出典 -
--- --- ---
発行日 種類 タイトル 発行所 判型 備考
1970年01月22日号
〜04月23日号
- 現代コミック 秋田書店 未確認 連載 -
1972年12月22日号
〜1973年02月23日号
- COMコミック 虫プロ商事 B5判 連載 -
1976年10月30日 秋田漫画文庫 ガラスの城の記録 秋田書店 文庫判 - -
1993年08月17日 手塚治虫漫画全集322巻 ガラスの城の記録 講談社 B6判 -
1994年07月 秋田文庫 ガラスの城の記録 秋田書店 文庫判 -
2010年07月 手塚治虫文庫全集077 ガラスの城の記録 講談社 文庫判 -
2019年08月24日 - ボンバ![手塚治虫ダーク・アンソロジー] 立東舎 B5判 -

『作品内容』
<ガラス屋敷の人々>
通称「ガラス屋敷」と呼ばれる札貫礼蔵の家の地下には冷凍睡眠で眠る数多くの人がいた。 彼らは礼蔵の家族達であり、その管理は息子の四郎が行っていた。 そして今彼はその管理を代わってもらおうと兄の一郎を起こそうとしていた。
--- --- ---
行の一覧 -
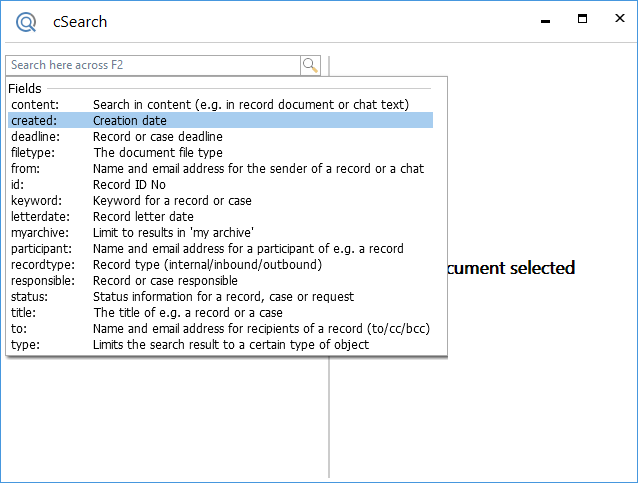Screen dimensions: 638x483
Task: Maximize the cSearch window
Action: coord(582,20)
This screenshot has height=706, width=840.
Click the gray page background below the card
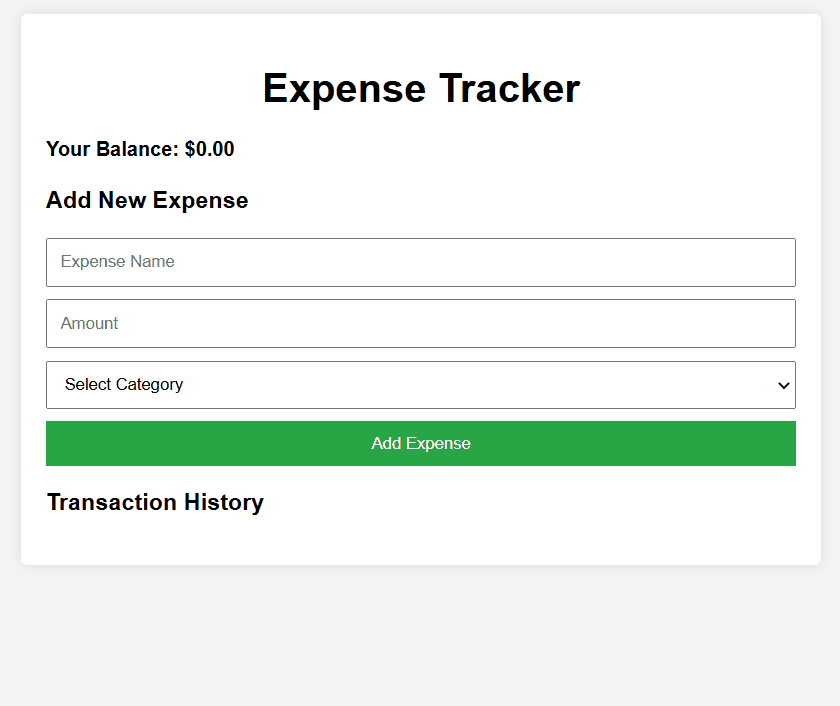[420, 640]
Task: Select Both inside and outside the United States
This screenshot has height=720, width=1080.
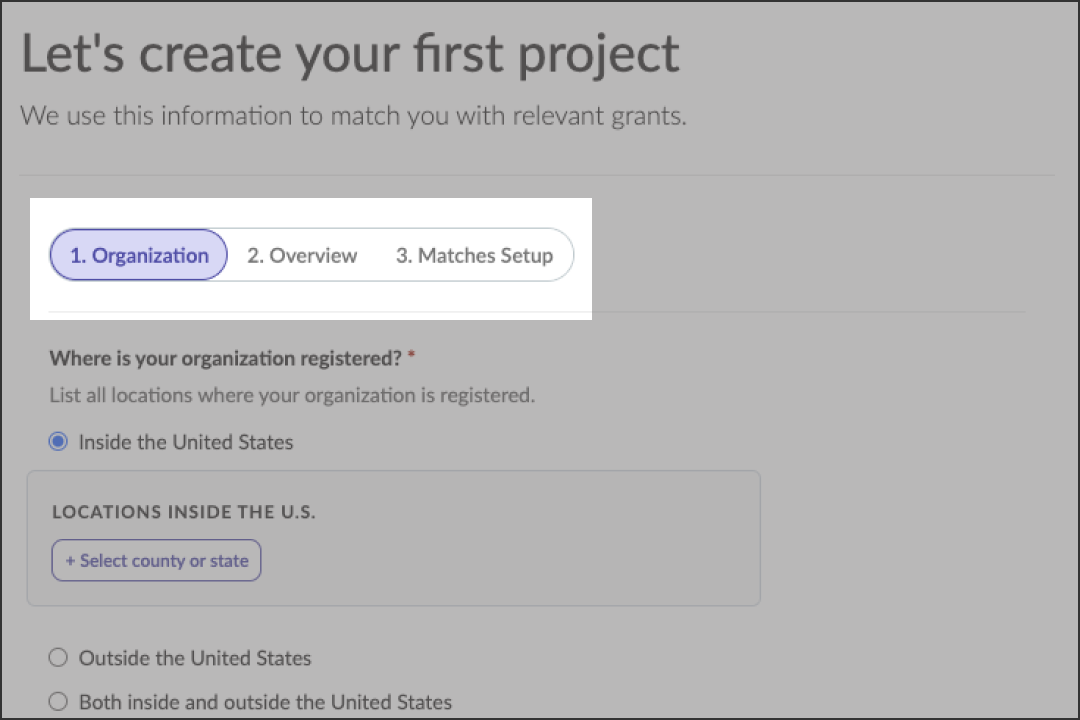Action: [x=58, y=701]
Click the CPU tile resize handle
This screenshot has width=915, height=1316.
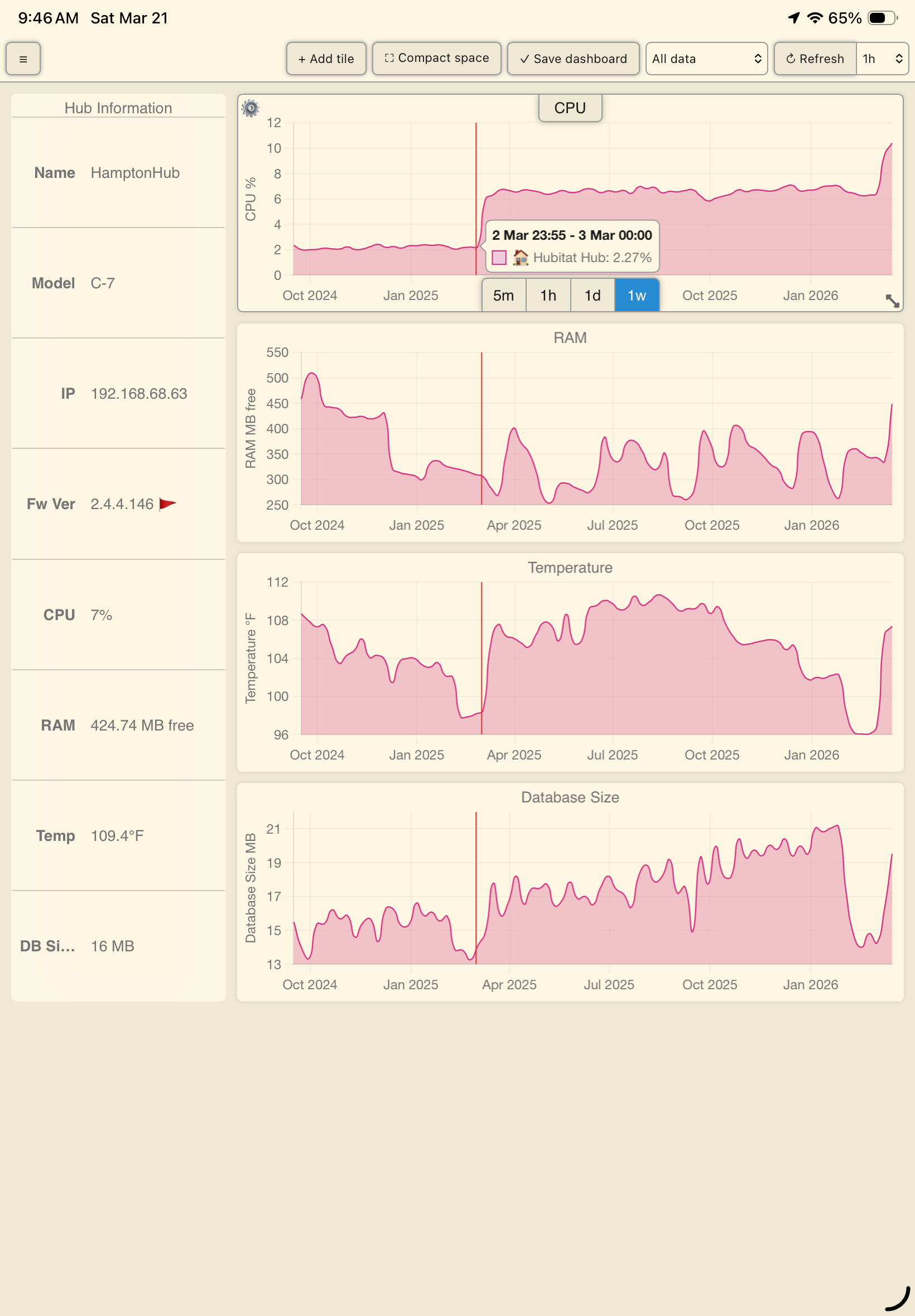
--- --- ---
作業の指示 - 上の出典の全文を、一字も変えずに書き写すこと。 行の一覧は今回使わない。

結果 -
発行日 種類 タイトル 発行所 判型 備考
1970年01月22日号
〜04月23日号
- 現代コミック 秋田書店 未確認 連載 -
1972年12月22日号
〜1973年02月23日号
- COMコミック 虫プロ商事 B5判 連載 -
1976年10月30日 秋田漫画文庫 ガラスの城の記録 秋田書店 文庫判 - -
1993年08月17日 手塚治虫漫画全集322巻 ガラスの城の記録 講談社 B6判 -
1994年07月 秋田文庫 ガラスの城の記録 秋田書店 文庫判 -
2010年07月 手塚治虫文庫全集077 ガラスの城の記録 講談社 文庫判 -
2019年08月24日 - ボンバ![手塚治虫ダーク・アンソロジー] 立東舎 B5判 -

『作品内容』
<ガラス屋敷の人々>
通称「ガラス屋敷」と呼ばれる札貫礼蔵の家の地下には冷凍睡眠で眠る数多くの人がいた。 彼らは礼蔵の家族達であり、その管理は息子の四郎が行っていた。 そして今彼はその管理を代わってもらおうと兄の一郎を起こそうとしていた。